## [Problem description]
Transcribe exactly, please, the lines from the one containing "300x214 pixels." through the end of the records below, and leave out the pictures.

## [Task input]
··········

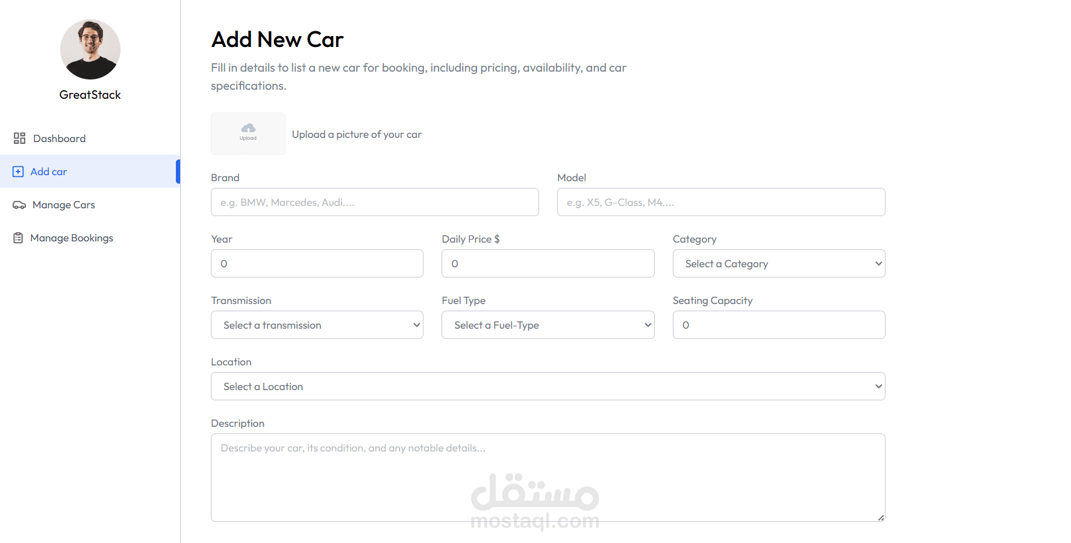The height and width of the screenshot is (543, 1071).
Task: Click into the Model text field
Action: 721,202
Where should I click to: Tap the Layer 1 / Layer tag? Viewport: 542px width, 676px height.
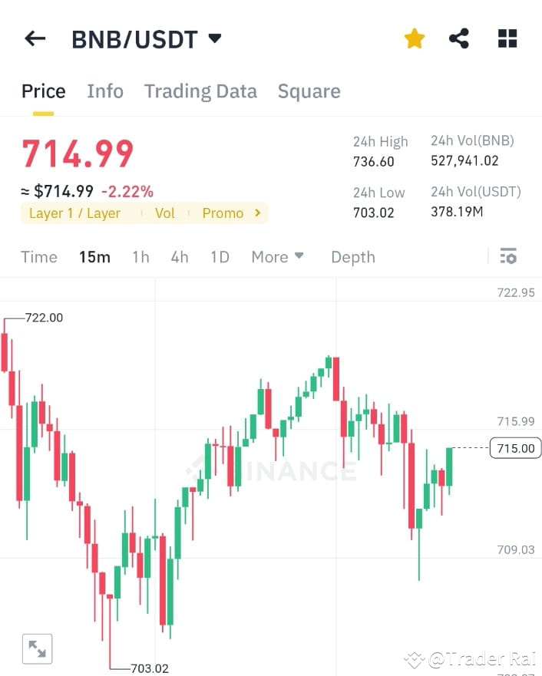[74, 213]
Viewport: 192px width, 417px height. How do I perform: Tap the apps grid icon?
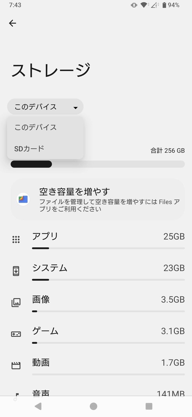[x=16, y=239]

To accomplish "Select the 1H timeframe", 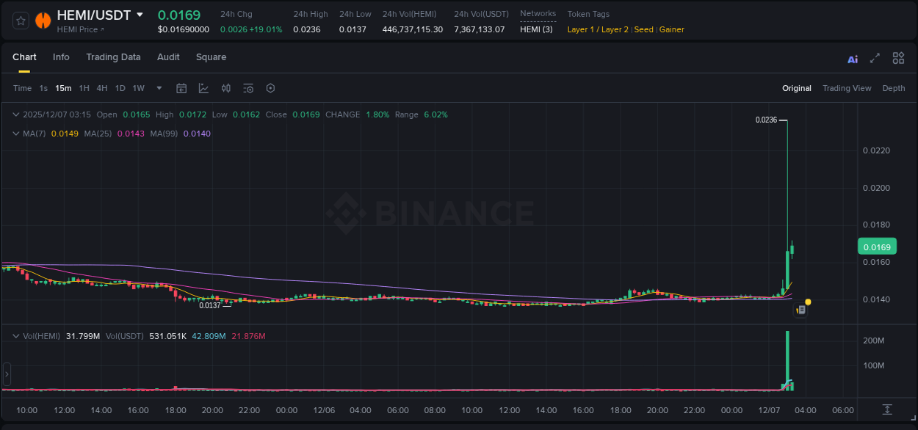I will [84, 88].
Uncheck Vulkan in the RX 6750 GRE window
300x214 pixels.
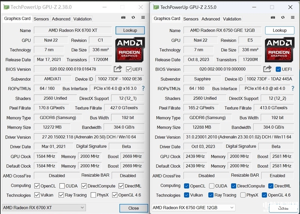187,195
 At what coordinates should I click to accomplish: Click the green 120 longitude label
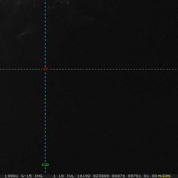45,165
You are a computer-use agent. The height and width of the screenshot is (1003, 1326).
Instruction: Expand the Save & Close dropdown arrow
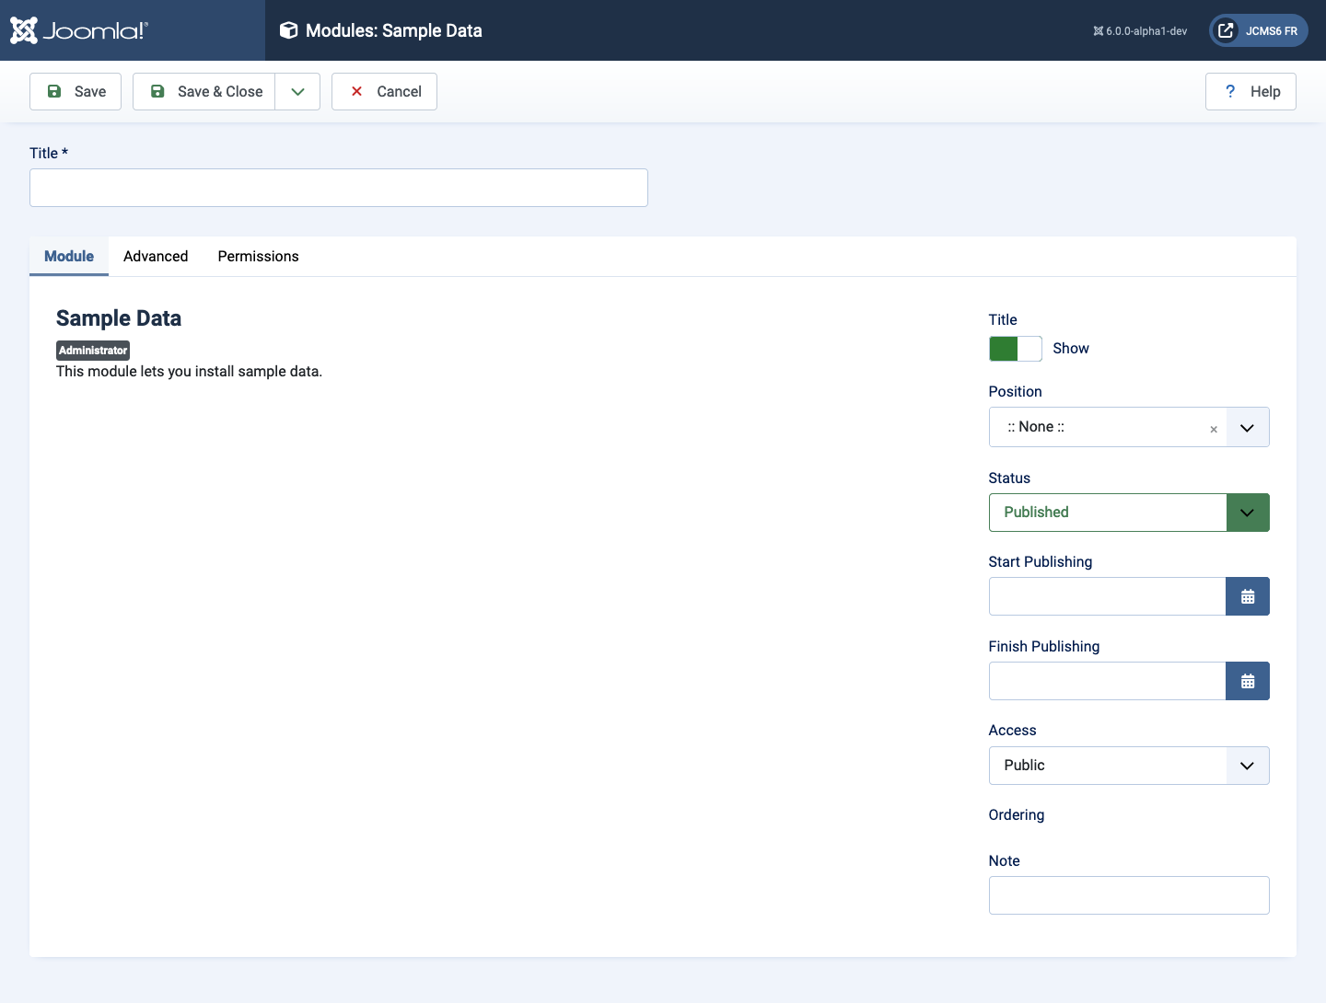pyautogui.click(x=297, y=91)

··········

## [Problem solution]
300x214 pixels.
187,195
 At what coordinates should I click to accomplish: Click the green 120 longitude label
45,165
You are a computer-use agent. The height and width of the screenshot is (1003, 1326).
Instruction: Expand the Save & Close dropdown arrow
pyautogui.click(x=297, y=91)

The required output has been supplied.